DDR4 mit 3600 und 16GB hab ich mir heute um 185,- geholt - und ja, es ist eine Marke - Corsair. Man muss nur suchen. Dafür hab ich gleich 2 Kits bestellt -> 32GB ...

Schade das es in diesem Forum nur einen Wissenden gibt, und der halt nur eine eingeschränkte Sichtweise hat - das ist nicht böse gemeint - das ist eine subjektive Beobachtung - geholfen oder weiter gebracht hat es mich leider nicht.


----------



## Herbboy (1. September 2015)

8walter8 schrieb:


> Hmmm, ich hab derzeit (seit Jahren) SSD, da gibts schon merkbare Unterschiede. Große Datenmengen gibts immer wieder mal, da hilft das massiv.
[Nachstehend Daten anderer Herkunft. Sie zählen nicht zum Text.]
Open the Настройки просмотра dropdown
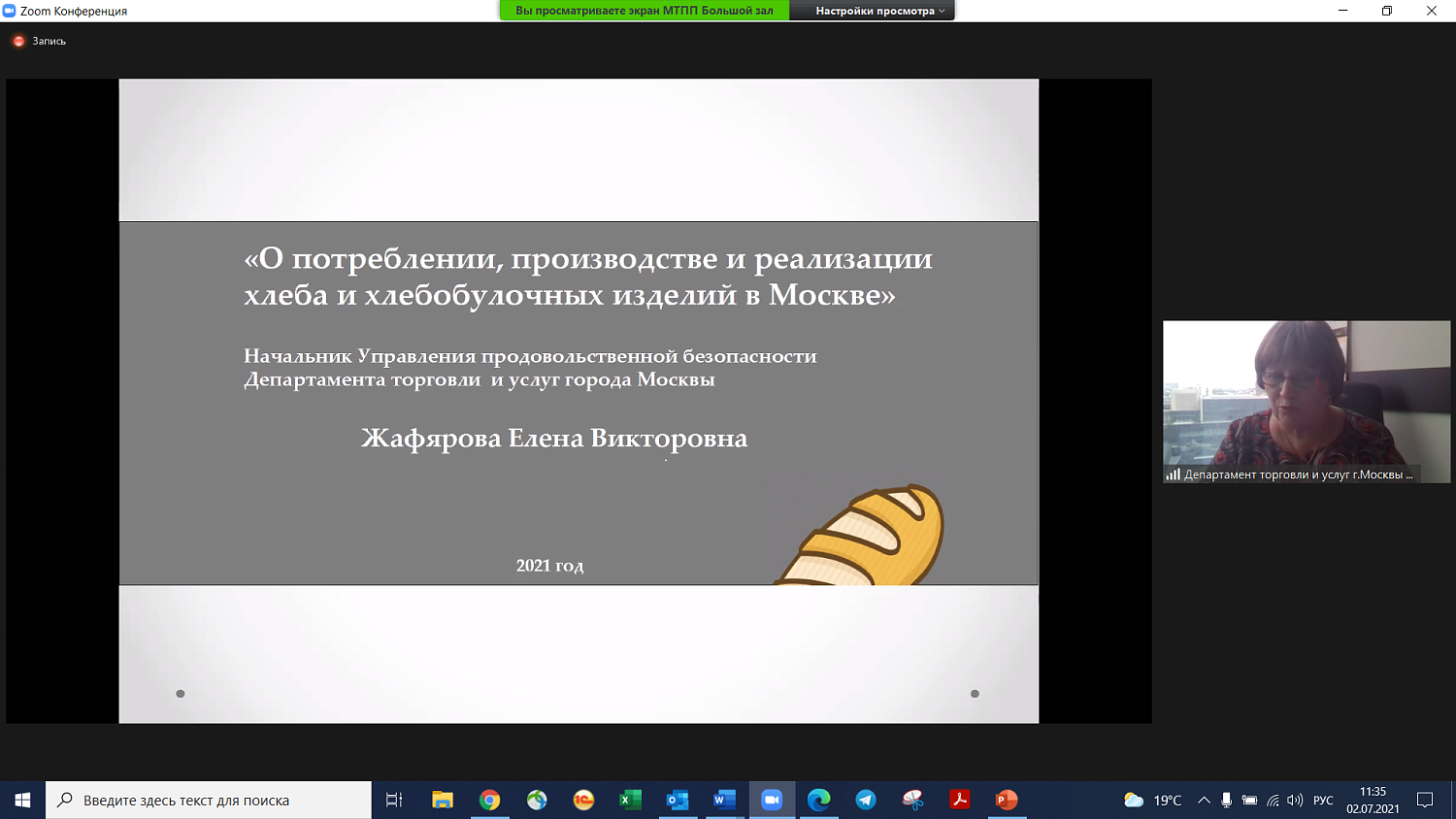 coord(872,11)
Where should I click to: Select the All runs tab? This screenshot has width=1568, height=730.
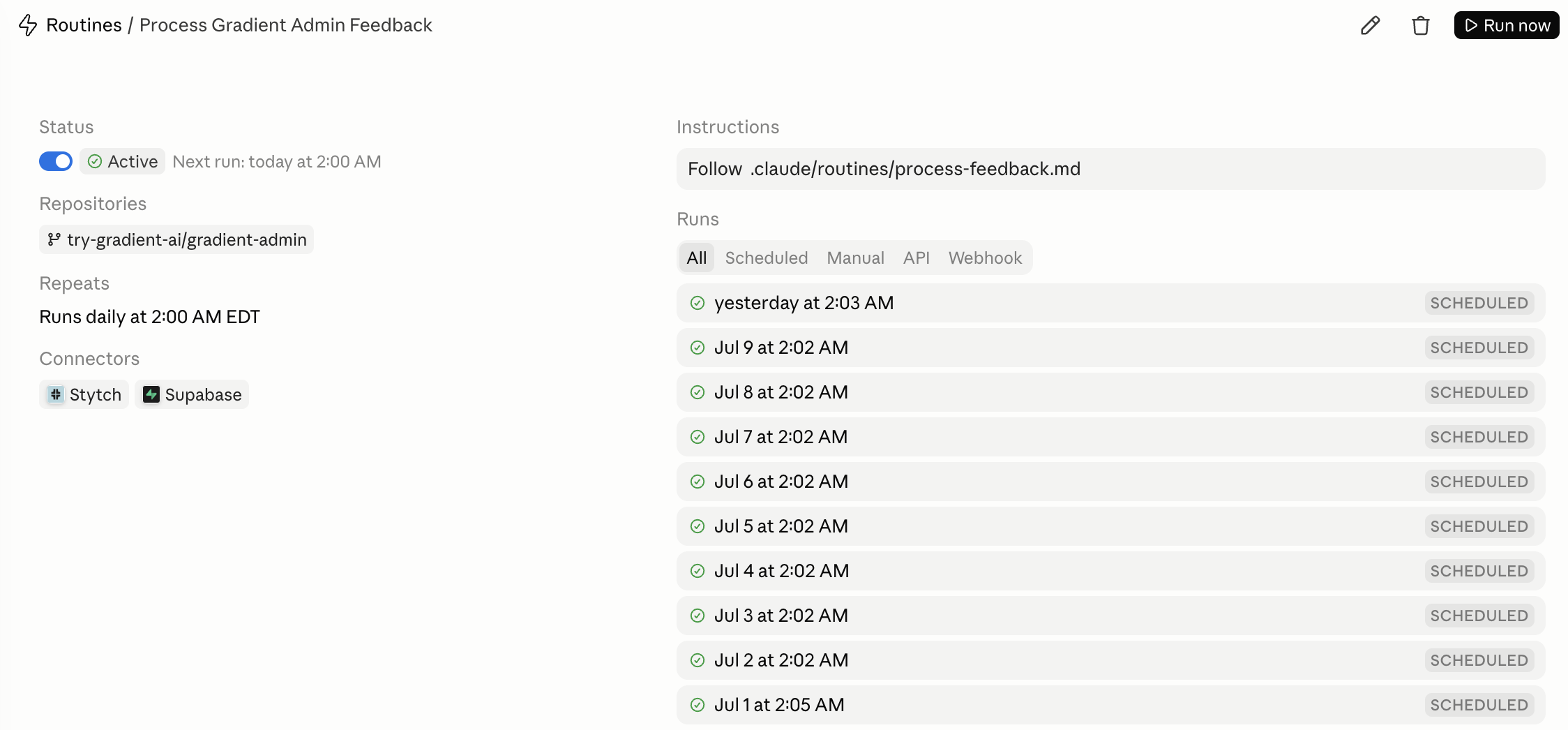(696, 258)
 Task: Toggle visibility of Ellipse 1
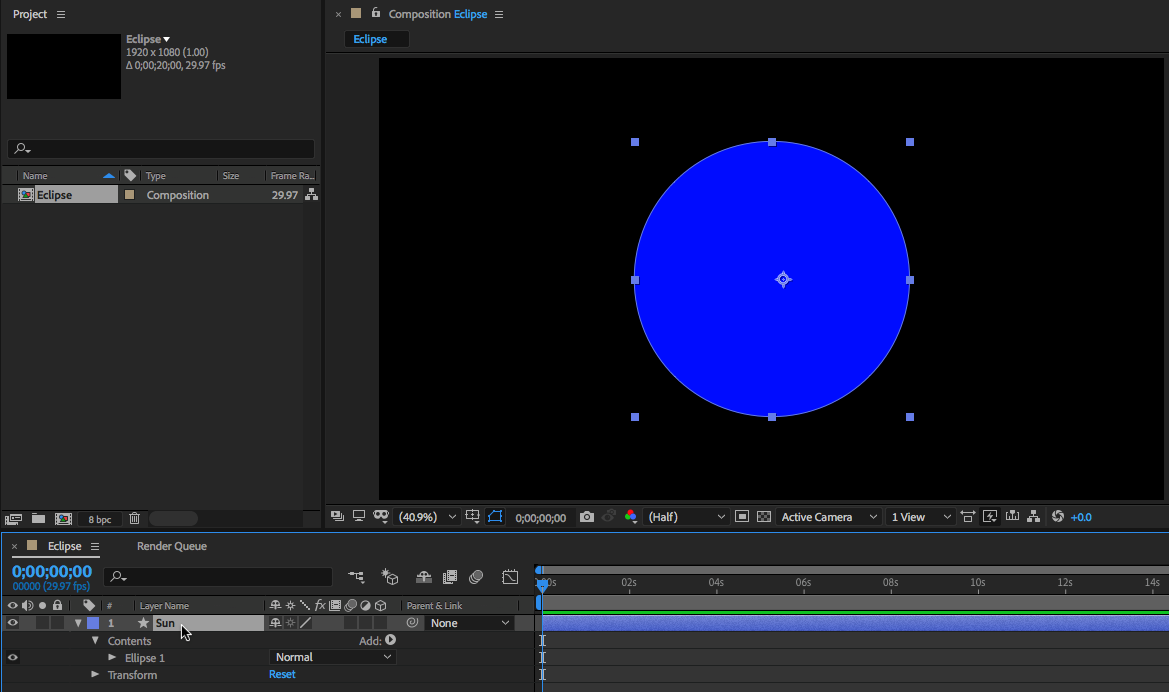tap(13, 657)
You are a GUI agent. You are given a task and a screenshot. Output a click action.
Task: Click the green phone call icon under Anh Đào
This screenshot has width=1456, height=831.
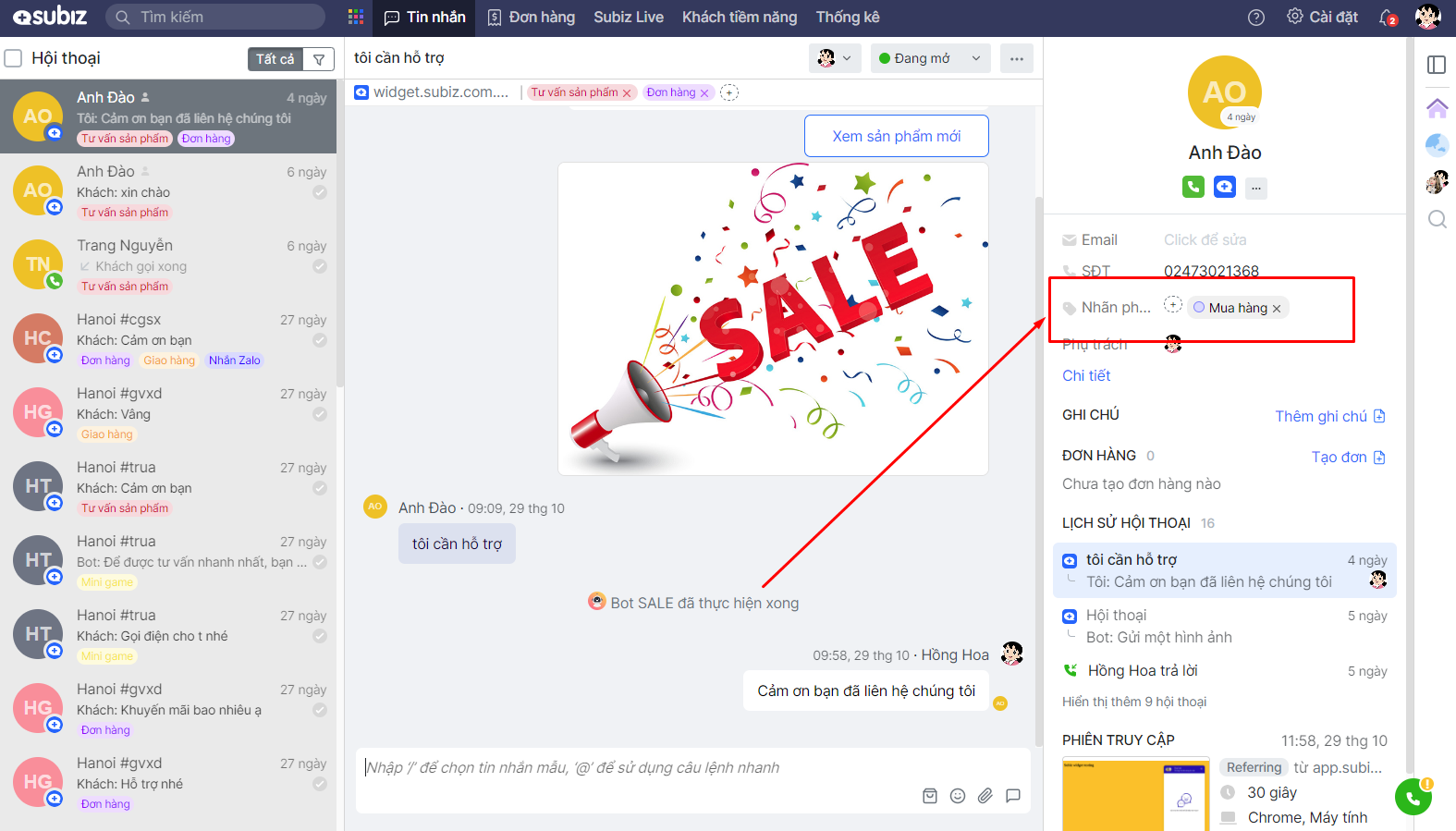coord(1193,187)
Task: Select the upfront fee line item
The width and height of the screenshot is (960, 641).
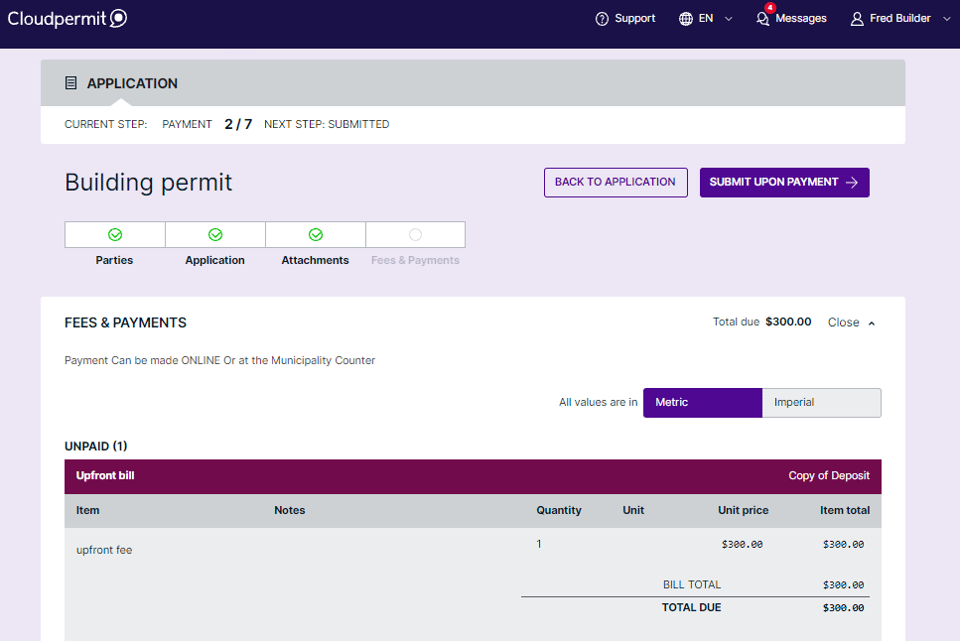Action: [103, 549]
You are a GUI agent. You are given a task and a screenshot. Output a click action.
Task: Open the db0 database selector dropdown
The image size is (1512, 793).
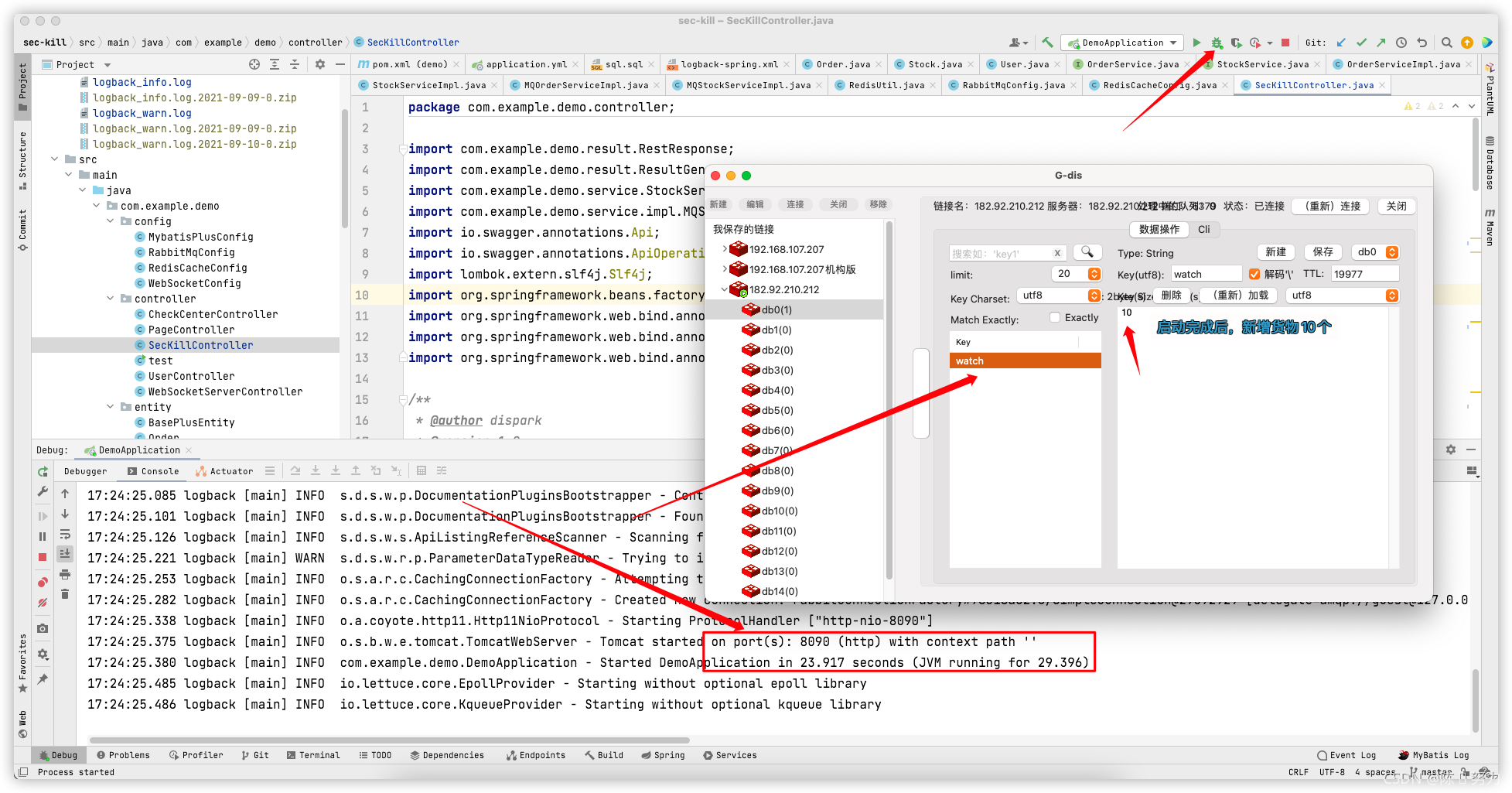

 die alten SSD waren ja teils "nur" 200MB schnell, und stattdessen 400-500 macht da schon nen Unterschied bei den Datenmengen, die typischerweise am PC schnell geladen werden müssen. Aber ansonsten: wenn ein Spiel zB mal 2GB in kurzer Zeit laden "will", dann ist das schon ne Menge - und da merkst du doch IMHO keinen Unterschied, ob es nun in 2 oder 4 Sekunden lädt, zumal zusätzlich zur reinen Ladezeit ja fast immer noch CPU-Rechenarbeit dazukommt - d.h. ein Spiel "lädt" 30 Sekunden, davon 26 Sekunden Entpacken von Daten usw. und 4 Sekunden das Laden von 2GB bei 500MB/s. Bei ner SSD mit 1000MB/s sind es halt 2 Sekunden für die reinen Daten, also in der Summe 28 statt 30 Sekunden - ist das den doppelten Preis wert? Wenn ja, dann ist die M.2 das Richtige für Dich. Für 99% der User wäre es aber nix. 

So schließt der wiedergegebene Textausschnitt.